Build A Sampling Table

import rasteret

collection = rasteret.load("my_experiment")

table = collection.to_table(
    columns=[
        "id",
        "datetime",
        "geometry",
        "proj:epsg",
        "label",
        "B08_metadata",
        "B04_metadata",
        "B03_metadata",
    ],
)

TorchGeo can turn this Arrow-native collection metadata into its own GeoPandas index, choose a sampling CRS/resolution, and keep Rasteret focused on pixel reads.

Read A Fixed Grid Window

window = collection.read_window(
    record_ids=table.column("id").to_pylist()[:1],
    bounds=(500000.0, 999000.0, 501280.0, 1000000.0),
    res=(10.0, 10.0),
    bands=["B08", "B04", "B03"],
)

read_window(...) returns a NumPy array on the exact query grid. Overlapping records are mosaicked internally with fixed-grid semantics.

Filtering

Metadata and attribute filtering (cloud cover, date range, custom columns) belongs on the collection before construction. Spatial ROI is a sampler concern — pass roi= to RandomGeoSampler. dataset.index is a public GeoDataFrame and can be sliced after construction if needed.

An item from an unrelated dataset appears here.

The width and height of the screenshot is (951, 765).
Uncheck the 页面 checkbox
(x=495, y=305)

subset(...) covers the common cases. For anything more complex — joins, custom expressions, multi-step transforms — the collection is Arrow-native, so you can work with it in DuckDB, Polars, or pandas and wrap the result back with rasteret.as_collection(table, data_source=collection.data_source).

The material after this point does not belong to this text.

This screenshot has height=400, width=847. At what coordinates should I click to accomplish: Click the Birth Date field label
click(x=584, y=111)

Use collection.subset(...) for common filters:

train = collection.subset(cloud_cover_lt=20)
table = train.to_table(
    columns=[
        "id",
        "datetime",
        "geometry",
        "proj:epsg",
        "biomass_value",
        "B04_metadata",
        "B03_metadata",
        "B02_metadata",
        "B08_metadata",
    ],
)

For adding split and label columns before this step, see Bring Your Own AOIs, Points, And Metadata. For benchmark methodology and current numbers, see Benchmarks and the TorchGeo Benchmark: Rasteret vs Native Rasterio notebook.